> _Extracted data_:
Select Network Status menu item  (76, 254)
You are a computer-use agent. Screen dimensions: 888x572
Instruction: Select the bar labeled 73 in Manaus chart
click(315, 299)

--

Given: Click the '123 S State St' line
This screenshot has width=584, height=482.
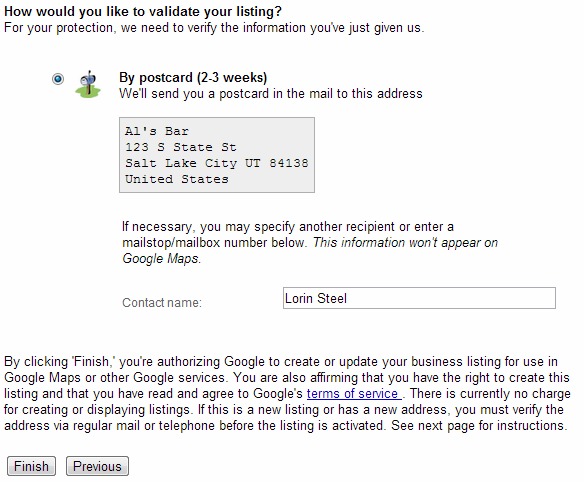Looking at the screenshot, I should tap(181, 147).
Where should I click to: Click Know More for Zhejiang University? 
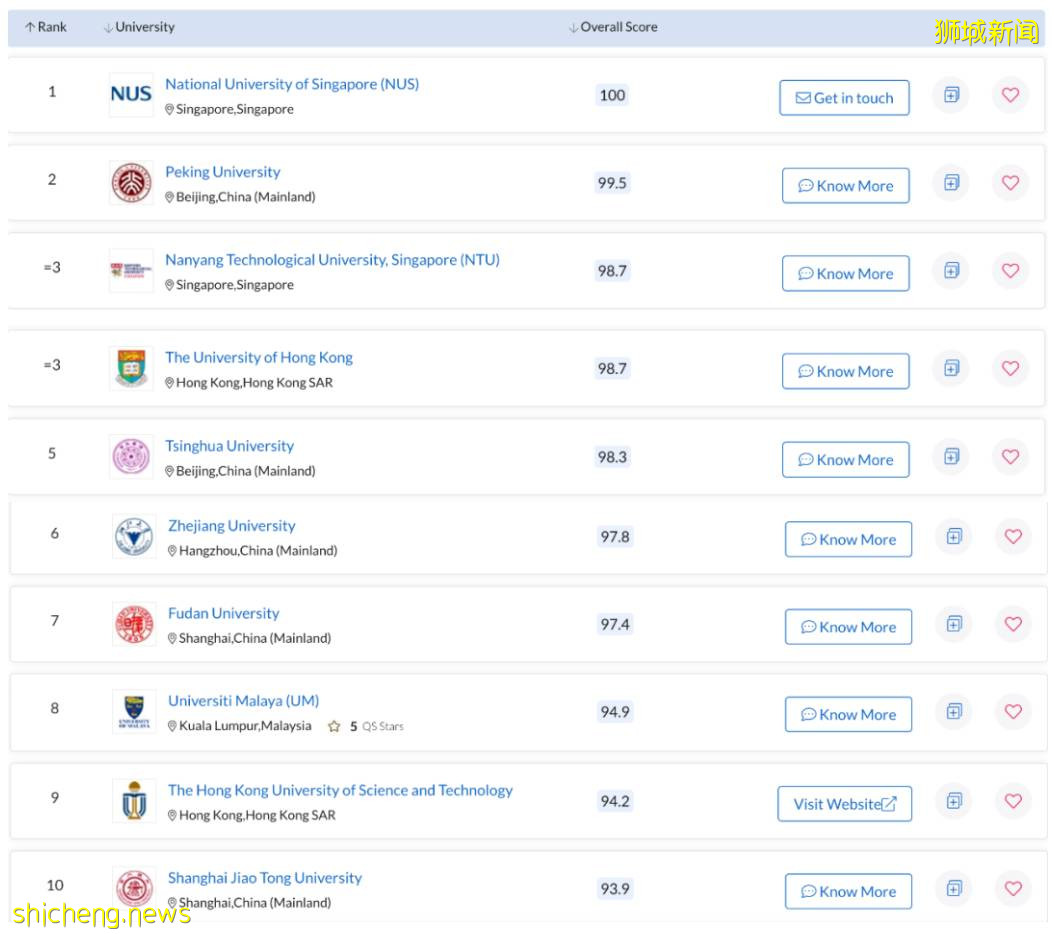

> _Task details_: The answer is the lines above from the one with "This screenshot has width=584, height=482." to the one with "Where should I", set down exactly, with no pictures.

> _Your solution_:
This screenshot has width=584, height=482.
Looking at the screenshot, I should tap(181, 147).
Where should I click to: Click Know More for Zhejiang University? 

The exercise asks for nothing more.